Le Boisé Neilson est un boisé exceptionnel qui a été classé en 2005 au Répertoire des milieux naturels d’intérêt de Québec. Ce boisé possède plusieurs attraits dont des massifs forestiers extrêmement rares sur le territoire de Québec comme des prucheraies, des chênaies et une pessière plus que centenaires. Le plus vieil arbre répertorié à ce jour est une pruche de 260 ans! Ce milieu remarquable abrite la dernière tourbière du promontoire de Québec. Il héberge aussi plusieurs espèces d’oiseaux. Tous ces attributs rendent sa fréquentation très populaire auprès de la population qui a tracé au fil du temps de nombreux sentiers informels sur ses 22 hectares.
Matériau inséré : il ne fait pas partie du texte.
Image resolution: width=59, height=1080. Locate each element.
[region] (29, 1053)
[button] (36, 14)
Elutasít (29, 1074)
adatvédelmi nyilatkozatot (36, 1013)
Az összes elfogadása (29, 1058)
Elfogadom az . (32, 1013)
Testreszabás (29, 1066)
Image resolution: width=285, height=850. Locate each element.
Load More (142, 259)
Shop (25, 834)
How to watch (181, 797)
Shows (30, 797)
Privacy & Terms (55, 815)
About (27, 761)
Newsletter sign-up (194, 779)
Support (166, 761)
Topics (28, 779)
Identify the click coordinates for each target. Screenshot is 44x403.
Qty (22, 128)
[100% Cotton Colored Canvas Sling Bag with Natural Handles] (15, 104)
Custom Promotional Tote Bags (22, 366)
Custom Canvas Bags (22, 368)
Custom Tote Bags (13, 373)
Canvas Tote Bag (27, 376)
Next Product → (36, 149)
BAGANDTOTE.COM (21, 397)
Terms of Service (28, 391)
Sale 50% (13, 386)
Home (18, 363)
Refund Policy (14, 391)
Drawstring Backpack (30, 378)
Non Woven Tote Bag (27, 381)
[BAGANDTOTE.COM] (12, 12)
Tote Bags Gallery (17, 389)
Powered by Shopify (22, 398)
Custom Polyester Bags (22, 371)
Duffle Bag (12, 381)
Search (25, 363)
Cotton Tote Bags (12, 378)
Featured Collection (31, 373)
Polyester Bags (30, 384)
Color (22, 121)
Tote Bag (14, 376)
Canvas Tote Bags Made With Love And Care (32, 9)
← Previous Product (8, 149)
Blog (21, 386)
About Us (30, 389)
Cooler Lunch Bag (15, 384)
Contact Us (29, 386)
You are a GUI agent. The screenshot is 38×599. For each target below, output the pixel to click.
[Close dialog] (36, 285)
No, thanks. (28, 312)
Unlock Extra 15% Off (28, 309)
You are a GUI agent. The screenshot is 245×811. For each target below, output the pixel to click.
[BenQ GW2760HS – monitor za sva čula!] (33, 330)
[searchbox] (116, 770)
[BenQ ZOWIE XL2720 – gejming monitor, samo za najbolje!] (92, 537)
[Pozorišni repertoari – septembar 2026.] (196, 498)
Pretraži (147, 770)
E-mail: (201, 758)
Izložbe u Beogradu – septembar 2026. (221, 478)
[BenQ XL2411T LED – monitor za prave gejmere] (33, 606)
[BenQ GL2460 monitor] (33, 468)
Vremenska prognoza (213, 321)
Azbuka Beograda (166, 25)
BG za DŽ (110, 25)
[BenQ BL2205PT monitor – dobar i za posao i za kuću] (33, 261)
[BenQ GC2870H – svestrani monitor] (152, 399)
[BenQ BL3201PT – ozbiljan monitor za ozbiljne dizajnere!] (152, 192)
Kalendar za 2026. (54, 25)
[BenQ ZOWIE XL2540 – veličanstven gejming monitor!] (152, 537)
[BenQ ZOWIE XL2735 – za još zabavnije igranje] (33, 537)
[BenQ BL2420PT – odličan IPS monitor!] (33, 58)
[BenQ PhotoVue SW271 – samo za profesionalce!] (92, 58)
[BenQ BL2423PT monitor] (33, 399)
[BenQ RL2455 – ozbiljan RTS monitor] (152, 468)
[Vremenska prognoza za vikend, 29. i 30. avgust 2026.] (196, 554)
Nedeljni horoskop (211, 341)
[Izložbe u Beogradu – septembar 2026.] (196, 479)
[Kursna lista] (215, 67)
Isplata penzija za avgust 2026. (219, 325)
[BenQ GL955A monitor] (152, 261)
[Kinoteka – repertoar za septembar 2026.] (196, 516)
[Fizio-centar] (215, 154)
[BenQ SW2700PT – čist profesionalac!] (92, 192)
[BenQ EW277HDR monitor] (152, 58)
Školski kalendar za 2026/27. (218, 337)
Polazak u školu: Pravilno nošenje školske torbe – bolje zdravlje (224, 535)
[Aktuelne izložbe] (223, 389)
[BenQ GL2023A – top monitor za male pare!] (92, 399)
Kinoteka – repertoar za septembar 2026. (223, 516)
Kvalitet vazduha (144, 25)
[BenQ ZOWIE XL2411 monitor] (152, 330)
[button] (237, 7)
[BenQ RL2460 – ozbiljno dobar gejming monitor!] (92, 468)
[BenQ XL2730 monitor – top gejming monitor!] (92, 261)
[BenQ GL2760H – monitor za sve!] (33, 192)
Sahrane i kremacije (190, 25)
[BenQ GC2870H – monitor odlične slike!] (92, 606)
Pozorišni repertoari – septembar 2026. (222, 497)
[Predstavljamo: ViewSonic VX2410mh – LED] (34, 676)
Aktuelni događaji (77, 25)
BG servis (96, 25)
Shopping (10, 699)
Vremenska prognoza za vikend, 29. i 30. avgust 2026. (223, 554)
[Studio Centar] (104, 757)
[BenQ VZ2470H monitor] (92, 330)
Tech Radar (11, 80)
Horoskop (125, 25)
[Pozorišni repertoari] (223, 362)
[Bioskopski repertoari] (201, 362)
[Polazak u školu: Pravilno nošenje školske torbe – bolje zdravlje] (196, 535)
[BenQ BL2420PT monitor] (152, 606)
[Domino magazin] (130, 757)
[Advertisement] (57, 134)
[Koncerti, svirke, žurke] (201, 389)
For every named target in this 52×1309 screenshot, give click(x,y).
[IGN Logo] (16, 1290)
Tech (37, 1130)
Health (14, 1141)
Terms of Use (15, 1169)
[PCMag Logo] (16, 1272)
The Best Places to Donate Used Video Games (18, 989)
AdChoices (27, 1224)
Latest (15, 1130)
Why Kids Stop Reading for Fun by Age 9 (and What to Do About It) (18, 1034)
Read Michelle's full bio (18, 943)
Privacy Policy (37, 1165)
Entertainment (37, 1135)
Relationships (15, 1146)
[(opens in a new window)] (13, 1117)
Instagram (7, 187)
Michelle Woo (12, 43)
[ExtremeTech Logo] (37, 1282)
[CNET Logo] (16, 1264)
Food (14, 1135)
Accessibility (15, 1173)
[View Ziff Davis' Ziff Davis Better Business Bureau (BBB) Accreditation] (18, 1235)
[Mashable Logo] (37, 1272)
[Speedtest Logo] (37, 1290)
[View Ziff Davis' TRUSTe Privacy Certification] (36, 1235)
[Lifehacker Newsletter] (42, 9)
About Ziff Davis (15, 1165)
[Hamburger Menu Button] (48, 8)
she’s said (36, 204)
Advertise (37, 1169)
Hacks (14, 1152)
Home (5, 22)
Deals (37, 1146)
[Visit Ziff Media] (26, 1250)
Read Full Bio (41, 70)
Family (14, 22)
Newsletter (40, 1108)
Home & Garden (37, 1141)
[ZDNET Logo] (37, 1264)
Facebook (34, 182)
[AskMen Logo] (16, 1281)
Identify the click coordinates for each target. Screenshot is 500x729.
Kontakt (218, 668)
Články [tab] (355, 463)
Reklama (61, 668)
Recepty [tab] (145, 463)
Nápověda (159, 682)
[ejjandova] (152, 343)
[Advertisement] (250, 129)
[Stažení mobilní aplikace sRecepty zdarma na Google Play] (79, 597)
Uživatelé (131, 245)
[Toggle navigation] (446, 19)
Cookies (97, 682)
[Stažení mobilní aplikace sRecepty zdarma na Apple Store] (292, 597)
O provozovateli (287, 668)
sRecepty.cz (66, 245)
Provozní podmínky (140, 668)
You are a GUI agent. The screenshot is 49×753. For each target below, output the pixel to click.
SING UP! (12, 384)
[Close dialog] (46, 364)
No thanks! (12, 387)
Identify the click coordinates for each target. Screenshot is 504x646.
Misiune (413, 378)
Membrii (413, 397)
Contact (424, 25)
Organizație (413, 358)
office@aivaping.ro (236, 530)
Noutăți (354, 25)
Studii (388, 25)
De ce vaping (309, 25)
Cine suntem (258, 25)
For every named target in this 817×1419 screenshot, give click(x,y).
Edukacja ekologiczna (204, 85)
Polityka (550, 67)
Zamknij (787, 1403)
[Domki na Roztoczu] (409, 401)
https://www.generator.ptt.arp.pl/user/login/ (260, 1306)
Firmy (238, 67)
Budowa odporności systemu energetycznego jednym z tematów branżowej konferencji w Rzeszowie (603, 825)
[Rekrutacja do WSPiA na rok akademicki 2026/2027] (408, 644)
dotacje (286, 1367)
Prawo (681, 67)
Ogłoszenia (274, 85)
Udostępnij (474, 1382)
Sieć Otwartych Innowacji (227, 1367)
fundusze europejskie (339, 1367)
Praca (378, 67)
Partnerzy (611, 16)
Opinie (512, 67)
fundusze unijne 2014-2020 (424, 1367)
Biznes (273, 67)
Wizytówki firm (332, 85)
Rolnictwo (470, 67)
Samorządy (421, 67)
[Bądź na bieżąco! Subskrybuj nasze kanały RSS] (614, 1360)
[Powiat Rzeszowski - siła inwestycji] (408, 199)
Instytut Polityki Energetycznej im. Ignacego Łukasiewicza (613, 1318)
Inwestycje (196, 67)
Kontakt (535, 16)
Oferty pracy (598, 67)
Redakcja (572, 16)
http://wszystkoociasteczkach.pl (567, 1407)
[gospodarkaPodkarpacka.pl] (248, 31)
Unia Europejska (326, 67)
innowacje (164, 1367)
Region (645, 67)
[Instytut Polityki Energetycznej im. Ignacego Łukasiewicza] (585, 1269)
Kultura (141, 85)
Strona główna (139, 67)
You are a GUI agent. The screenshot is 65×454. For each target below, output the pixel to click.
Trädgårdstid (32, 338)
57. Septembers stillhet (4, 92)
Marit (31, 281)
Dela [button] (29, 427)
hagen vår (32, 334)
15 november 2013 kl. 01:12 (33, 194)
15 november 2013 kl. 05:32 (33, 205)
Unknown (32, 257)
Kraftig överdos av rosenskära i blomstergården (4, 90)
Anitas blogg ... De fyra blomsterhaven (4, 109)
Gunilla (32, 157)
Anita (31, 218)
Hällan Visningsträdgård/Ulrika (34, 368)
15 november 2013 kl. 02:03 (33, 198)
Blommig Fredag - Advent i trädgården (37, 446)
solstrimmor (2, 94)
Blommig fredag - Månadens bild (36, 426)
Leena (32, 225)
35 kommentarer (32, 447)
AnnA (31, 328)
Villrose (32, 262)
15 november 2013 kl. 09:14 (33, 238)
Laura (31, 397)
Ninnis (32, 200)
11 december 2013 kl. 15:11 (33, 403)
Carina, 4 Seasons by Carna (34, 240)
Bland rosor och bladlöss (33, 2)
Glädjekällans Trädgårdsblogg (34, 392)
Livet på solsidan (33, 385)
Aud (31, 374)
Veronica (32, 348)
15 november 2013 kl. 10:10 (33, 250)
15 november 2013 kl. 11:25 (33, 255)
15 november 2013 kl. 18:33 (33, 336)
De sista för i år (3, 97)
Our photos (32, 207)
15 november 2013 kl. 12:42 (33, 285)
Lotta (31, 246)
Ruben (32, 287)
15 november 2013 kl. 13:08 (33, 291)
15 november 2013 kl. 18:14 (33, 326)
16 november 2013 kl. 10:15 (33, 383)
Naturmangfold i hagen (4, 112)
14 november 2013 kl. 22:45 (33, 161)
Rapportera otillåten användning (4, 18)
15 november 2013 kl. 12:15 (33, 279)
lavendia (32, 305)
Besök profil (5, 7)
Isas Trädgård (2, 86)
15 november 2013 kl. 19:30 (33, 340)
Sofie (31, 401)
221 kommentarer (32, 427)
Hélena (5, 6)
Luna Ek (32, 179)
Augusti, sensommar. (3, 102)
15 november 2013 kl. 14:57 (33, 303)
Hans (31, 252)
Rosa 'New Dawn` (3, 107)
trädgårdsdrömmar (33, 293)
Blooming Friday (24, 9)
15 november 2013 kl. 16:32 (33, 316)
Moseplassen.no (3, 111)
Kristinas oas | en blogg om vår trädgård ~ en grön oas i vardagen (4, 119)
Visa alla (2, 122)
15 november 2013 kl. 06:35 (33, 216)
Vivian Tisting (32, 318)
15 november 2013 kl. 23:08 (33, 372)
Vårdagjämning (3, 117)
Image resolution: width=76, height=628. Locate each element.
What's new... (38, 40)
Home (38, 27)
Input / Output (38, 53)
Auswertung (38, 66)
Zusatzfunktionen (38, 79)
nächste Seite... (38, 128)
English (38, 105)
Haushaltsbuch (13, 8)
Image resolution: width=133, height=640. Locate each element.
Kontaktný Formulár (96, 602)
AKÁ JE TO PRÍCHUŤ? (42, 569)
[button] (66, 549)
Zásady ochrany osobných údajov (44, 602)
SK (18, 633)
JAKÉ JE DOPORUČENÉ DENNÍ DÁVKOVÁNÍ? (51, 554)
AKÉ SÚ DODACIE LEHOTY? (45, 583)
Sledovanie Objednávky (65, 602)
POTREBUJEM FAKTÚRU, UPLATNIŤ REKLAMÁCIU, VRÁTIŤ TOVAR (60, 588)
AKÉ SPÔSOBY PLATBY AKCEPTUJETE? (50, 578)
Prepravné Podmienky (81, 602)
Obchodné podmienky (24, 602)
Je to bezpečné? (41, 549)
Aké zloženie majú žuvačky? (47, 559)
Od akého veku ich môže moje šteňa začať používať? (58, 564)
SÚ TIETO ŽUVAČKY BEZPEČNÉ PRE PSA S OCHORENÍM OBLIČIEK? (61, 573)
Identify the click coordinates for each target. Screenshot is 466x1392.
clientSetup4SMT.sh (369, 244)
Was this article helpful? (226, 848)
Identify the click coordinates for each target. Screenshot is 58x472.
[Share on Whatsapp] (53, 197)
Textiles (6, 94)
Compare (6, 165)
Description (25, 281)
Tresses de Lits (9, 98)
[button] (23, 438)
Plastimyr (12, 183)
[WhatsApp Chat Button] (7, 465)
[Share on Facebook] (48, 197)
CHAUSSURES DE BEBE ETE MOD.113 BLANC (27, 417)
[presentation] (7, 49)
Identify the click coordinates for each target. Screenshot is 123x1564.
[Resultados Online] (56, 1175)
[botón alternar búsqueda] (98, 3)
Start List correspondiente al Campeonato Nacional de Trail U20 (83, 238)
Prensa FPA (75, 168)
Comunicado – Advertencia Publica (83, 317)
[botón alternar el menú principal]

Ce boisé est d’autant plus attrayant à conserver qu’on pourrait le réseauter avec le Parc de la Plage Jacques-Cartier, la marina de Cap-rouge, le Vieux Cap-Rouge, le Parc linéaire de la rivière Cap-Rouge, le Parc Cartier-Roberval, le boisé Marly et le Boisé des Compagnons pour créer un circuit récréotouristique d’intérêt. Ce circuit aurait plusieurs avantages :
animer ce coin de la Ville,
améliorer la santé des citoyens en les incitant à la marche, course à pied, raquette, etc.
augmenter l’affluence des commerces de ce secteur.

Plusieurs erreurs, omissions et négligences ont été relevées dans l’étude de caractérisation du Boisé Neilson faite en 2008 par la firme de génie-conseil BPR infrastructures. À la suite de ce constat, le Conseil de quartier de la Pointe-de-Sainte-Foy a demandé à la Ville de Québec de refaire une étude de caractérisation par des experts indépendants. Bien qu’elle ait basé le développement de ce boisé remarquable sur les conclusions erronées du rapport de l’étude de BPR Infrastructures, la Ville a refusé de donner suite à cette demande.

Pour ceux qui aimeraient le découvrir, le boisé Neilson est situé à la Pointe de Sainte-Foy. Il est bordé par la rue Valentin à l’ouest, le boulevard Neilson au sud, le chemin des Quatre-Bourgois au nord et la ligne hydroélectrique à l’est.